Did I mention that we are sitting in an island of light in a sea of darkness just outside of Barstow? Because if I didn't this is a good time to bring it up.
Time for a change of drivers, we pull over and down the ramp, the car still seems just fine. As we try to pull away from the stop and into the service station the engine revs but very little power seems to be getting to the wheels. Shit. Kiki limps the Taurus into the gas station and I dig out the flashlight to take a look.
Flashlight
: Metal cylinder used to store depleted batteries.
Fortunately the 24 hour snack shop had some AAA batteries I could buy for a small fortune.
Under the hood looks fine, no obvious signs of fire, fluid leaks, explosions, or nesting animals. Check under the car. *drip* Crap. *drip* Sonofabitch *drip* Yup, that's roughly where the diff is located. We're not going anywhere.

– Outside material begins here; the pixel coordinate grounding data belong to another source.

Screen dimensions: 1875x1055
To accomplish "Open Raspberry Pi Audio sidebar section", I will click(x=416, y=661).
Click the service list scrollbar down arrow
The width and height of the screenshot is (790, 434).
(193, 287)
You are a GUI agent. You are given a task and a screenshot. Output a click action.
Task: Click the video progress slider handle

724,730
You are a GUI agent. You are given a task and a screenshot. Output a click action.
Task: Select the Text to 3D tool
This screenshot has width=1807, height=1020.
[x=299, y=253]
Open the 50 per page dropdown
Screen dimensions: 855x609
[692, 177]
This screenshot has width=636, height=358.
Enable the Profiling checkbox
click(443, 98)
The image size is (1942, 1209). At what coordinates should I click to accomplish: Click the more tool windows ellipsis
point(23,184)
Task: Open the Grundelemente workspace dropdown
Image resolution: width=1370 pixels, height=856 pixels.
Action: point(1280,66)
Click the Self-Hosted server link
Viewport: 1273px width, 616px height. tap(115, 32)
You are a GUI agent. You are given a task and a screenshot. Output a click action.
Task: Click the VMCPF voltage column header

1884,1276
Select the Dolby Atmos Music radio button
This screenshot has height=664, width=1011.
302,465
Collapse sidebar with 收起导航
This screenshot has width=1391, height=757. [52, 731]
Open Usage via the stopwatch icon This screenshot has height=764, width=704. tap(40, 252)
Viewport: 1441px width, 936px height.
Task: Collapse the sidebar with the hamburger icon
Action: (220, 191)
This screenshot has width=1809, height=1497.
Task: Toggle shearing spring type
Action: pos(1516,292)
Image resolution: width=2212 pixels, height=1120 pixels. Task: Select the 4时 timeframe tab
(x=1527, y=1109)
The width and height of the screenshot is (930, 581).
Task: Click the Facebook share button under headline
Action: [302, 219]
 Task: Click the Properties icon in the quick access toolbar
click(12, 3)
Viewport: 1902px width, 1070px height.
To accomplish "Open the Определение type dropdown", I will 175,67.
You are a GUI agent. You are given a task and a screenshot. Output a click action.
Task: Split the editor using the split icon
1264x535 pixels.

Unleash the fury of the smart phone! Within 20 minutes Kiki and I had three quotes for hotel rooms for the night from the hotels with the highest customer reviews online (and knew which ones gave me a AAA discount), two quotes for an early-morning rental car (USAA discount), one tow-truck en-route (free from AAA), and a partridge in a pear tree.
Now we were bored. We did everything we could do. The room was lined up, a midsize car was reserved for 8 AM the next morning, and the truck was on the way. What to do... update Facebook, of course. Yay! Everyone will be so interested that we are stuck in the middle of no where! ... ok, that killed about 30 seconds, what now?
We wait.
The tow truck arrives, takes the car to a shop that is infested with CHP and local cops looking for some free coffee, but at least no one will mess with it tonight. The tow driver was kind enough to let us pile some of our bags into the cab and drop us at our motel for the night. The Rodeway Inn in Barstow is run by a wonderful and accommodating family who live on-site and allowed us to check in after midnight and go straight to bed, "Don't worry, we can settle up in the morning, go get some sleep." These are some of the sweetest words I could here all night.
The next morning we got up and walked a couple of miles to the car rental agency, which apparently thinks a Civic is a "midsize" now.
So here we are, finally in LA, getting ready for this wedding for a couple of people I don't know at all, driving a rental Civic and wondering if the car can be fixed by Monday when we pass back through Barstow.